TO DO: With both ends included, repeat exactly the lines of the entries below from the one containing "The image size is (1400, 867)." down to the one containing "Given: Click the HWiNFO taskbar icon", and no others.

+++++

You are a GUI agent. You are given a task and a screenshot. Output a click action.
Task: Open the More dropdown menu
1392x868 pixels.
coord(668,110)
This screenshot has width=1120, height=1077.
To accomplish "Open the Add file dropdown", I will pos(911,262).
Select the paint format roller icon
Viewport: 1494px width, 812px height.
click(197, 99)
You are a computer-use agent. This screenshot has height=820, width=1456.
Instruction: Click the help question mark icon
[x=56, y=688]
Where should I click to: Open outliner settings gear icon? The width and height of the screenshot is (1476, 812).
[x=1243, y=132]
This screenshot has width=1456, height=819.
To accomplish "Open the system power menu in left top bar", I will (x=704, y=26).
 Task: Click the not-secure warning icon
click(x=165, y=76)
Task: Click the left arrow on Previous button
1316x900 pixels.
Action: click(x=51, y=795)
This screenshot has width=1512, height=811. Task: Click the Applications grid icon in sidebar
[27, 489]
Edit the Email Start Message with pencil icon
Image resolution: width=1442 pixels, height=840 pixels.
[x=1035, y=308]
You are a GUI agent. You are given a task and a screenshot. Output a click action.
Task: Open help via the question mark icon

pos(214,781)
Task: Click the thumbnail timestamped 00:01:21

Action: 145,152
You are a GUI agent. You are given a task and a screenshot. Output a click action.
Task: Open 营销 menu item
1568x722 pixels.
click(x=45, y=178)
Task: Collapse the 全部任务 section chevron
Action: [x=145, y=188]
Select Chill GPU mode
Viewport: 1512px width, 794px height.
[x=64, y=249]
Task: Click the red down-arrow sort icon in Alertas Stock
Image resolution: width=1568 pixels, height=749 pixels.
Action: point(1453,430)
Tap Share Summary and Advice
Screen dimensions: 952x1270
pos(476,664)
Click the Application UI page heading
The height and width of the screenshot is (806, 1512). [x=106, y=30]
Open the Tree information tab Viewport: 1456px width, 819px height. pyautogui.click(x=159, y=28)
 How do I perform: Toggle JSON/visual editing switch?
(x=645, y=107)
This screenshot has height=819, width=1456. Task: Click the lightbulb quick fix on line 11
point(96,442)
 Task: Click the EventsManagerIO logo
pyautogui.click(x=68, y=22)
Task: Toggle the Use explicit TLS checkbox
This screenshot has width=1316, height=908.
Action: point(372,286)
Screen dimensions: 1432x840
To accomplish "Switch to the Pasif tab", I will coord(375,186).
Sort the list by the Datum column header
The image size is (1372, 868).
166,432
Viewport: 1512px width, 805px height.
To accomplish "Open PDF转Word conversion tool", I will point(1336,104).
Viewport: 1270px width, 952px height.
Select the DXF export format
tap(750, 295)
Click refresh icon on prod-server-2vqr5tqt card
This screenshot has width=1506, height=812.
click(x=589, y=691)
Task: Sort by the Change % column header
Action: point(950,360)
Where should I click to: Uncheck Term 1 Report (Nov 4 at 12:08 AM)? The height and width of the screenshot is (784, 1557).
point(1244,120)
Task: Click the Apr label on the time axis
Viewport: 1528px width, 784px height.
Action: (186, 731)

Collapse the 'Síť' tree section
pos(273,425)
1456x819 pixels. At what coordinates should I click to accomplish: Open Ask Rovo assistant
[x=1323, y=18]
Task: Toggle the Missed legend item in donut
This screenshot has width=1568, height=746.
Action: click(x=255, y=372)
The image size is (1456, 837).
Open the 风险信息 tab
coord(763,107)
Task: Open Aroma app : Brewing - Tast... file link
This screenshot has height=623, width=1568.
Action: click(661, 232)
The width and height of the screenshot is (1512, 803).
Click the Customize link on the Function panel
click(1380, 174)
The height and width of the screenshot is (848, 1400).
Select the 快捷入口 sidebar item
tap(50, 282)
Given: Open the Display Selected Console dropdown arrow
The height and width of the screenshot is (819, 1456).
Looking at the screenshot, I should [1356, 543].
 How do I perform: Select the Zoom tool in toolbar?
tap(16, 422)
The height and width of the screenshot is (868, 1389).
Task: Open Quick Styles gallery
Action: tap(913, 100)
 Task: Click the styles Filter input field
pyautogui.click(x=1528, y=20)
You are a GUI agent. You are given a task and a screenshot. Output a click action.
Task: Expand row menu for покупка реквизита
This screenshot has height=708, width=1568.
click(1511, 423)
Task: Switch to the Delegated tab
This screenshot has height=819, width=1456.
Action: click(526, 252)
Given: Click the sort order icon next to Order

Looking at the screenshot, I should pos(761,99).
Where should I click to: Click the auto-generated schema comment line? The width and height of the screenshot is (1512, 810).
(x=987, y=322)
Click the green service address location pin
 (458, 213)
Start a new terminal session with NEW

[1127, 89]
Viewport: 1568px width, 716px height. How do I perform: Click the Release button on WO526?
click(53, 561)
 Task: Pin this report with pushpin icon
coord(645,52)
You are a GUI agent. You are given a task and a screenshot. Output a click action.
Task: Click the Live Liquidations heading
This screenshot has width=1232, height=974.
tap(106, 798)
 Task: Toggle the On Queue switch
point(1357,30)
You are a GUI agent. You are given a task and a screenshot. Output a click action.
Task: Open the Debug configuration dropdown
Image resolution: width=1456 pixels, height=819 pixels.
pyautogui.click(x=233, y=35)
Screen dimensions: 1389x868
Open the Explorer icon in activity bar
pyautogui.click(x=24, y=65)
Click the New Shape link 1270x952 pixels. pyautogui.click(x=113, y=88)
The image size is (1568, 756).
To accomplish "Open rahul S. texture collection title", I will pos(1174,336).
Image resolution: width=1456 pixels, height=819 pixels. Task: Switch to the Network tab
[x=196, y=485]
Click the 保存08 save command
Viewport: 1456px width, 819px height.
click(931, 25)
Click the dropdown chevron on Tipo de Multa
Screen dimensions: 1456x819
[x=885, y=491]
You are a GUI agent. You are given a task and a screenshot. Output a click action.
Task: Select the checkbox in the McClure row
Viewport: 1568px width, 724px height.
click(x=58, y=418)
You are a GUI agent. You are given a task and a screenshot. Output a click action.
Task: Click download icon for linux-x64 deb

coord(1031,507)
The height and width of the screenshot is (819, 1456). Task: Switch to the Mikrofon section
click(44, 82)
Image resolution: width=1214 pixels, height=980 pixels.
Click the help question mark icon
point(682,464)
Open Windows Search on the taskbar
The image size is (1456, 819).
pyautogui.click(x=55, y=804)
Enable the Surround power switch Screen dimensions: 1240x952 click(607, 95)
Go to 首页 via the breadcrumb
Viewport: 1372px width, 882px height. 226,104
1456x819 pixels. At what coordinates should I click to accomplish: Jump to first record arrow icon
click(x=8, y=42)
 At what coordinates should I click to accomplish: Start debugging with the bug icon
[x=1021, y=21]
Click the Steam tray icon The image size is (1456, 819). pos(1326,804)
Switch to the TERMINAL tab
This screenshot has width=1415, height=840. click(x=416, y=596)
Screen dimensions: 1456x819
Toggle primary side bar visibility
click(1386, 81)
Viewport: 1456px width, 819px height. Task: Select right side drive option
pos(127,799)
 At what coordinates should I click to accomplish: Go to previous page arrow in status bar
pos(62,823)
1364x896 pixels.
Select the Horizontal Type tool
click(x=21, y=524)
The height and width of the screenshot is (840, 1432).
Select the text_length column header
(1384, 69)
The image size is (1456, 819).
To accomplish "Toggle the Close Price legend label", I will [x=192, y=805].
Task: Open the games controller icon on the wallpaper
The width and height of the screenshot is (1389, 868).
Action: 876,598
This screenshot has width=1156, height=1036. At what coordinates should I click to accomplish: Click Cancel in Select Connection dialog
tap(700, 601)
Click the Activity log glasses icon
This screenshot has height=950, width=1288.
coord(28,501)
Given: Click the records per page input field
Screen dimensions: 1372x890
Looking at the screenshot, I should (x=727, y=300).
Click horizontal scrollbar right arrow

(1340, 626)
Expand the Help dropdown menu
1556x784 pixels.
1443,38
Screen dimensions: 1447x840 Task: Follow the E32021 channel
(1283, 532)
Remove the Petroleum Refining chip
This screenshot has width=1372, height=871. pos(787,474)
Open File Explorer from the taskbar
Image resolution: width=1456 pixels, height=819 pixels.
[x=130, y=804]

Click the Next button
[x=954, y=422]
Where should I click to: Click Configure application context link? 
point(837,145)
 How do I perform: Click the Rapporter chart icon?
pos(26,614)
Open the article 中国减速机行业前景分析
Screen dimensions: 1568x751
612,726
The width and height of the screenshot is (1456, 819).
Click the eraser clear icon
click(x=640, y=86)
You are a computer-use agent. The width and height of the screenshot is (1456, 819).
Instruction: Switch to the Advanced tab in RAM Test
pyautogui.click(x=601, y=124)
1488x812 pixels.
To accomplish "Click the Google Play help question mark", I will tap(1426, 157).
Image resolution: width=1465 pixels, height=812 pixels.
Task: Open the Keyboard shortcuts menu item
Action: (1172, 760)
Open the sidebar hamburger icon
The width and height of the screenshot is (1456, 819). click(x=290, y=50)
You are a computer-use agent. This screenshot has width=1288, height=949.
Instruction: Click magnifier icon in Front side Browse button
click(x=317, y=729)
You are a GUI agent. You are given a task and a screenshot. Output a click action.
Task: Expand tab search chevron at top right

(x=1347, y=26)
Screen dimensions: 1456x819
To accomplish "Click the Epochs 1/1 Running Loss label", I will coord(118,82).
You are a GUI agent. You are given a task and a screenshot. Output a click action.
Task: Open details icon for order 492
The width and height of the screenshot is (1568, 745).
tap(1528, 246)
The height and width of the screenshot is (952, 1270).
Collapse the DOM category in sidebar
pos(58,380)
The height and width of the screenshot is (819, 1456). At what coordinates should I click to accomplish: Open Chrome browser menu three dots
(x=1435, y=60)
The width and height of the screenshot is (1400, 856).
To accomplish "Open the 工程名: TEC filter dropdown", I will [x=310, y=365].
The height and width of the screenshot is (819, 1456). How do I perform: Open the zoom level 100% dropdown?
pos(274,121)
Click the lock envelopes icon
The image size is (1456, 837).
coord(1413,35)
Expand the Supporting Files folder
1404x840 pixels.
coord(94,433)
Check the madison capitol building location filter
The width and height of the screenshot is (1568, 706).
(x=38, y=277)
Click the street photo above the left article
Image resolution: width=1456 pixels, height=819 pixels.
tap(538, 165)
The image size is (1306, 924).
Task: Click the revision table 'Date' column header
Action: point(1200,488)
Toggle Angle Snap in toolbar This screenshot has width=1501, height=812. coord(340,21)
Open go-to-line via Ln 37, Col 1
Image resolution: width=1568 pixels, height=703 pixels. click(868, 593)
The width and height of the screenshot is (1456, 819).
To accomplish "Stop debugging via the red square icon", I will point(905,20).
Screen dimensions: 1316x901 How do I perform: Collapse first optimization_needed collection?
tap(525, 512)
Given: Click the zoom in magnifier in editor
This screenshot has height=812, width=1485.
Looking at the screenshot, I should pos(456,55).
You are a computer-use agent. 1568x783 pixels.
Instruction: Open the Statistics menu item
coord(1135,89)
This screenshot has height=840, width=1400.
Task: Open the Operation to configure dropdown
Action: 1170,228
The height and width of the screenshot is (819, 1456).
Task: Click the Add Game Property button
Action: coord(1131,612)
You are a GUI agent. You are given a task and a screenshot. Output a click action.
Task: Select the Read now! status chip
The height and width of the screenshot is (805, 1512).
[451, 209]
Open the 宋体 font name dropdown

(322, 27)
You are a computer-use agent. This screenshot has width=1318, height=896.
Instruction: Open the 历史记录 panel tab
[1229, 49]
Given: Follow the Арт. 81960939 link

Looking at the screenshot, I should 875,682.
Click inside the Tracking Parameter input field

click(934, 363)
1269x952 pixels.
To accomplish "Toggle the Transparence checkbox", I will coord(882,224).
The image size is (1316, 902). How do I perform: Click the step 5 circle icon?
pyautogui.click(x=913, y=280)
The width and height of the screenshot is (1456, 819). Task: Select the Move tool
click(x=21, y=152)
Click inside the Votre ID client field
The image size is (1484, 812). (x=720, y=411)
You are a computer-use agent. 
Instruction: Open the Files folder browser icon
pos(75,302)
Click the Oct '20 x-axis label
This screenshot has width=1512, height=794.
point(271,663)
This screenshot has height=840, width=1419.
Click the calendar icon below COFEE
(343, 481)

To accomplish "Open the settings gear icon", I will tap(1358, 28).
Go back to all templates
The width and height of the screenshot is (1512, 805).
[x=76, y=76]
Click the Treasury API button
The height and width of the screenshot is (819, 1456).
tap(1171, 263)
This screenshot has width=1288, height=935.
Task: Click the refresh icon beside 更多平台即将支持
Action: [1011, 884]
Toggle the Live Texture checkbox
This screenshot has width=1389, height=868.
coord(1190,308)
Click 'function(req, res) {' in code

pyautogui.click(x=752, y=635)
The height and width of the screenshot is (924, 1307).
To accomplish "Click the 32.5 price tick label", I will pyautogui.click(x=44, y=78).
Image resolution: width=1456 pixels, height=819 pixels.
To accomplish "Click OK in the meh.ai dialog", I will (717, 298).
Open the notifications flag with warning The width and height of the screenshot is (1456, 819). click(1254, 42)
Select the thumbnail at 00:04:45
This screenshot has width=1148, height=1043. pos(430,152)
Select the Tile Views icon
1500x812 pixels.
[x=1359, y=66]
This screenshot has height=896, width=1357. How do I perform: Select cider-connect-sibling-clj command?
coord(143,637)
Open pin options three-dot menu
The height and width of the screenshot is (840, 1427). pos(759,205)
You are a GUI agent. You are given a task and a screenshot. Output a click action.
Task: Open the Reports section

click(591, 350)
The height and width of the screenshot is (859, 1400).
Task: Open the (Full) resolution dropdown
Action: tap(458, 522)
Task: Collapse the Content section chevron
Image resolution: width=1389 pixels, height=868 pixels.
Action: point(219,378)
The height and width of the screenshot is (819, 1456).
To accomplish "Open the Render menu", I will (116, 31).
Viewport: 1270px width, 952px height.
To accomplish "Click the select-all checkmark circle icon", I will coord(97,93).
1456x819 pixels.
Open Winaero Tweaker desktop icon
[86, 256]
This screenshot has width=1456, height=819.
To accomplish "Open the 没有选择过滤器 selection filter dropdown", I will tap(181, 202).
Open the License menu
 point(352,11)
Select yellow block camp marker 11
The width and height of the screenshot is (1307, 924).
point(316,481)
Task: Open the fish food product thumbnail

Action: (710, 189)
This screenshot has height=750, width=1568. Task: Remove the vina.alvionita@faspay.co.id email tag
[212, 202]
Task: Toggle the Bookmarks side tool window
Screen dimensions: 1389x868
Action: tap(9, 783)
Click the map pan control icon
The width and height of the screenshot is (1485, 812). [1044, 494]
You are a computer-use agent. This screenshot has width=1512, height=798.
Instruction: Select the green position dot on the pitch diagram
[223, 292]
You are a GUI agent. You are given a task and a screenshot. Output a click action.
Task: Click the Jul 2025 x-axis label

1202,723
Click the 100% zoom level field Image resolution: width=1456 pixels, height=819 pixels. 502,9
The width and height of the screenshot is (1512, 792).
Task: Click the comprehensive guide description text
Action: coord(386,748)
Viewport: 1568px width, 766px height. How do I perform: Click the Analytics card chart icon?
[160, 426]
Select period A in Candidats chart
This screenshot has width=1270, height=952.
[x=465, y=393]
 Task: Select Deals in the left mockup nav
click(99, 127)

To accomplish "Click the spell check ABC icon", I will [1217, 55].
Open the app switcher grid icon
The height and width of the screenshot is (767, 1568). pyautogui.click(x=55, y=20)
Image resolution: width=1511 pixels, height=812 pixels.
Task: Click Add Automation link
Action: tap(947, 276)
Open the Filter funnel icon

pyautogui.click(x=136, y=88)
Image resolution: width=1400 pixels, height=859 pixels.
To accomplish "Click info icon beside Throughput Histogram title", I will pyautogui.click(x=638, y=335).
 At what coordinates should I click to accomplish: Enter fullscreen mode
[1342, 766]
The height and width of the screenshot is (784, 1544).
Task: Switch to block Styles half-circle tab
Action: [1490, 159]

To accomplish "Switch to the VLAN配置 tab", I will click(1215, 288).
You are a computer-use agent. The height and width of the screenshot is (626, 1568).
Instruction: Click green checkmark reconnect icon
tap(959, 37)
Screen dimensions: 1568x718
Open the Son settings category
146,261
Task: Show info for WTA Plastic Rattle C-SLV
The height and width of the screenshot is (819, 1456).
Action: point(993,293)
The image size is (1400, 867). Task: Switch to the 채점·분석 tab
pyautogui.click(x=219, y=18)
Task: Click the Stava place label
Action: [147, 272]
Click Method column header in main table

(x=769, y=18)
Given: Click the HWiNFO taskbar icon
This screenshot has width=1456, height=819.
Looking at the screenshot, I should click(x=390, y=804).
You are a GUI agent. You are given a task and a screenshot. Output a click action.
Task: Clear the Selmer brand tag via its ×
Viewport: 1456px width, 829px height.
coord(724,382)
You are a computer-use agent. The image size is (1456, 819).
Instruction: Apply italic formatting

+++++

SOLVED EXERCISE:
The image size is (1400, 867). Task: Switch to the 채점·분석 tab
pyautogui.click(x=219, y=18)
Task: Click the Stava place label
Action: [147, 272]
Click Method column header in main table

(x=769, y=18)
Given: Click the HWiNFO taskbar icon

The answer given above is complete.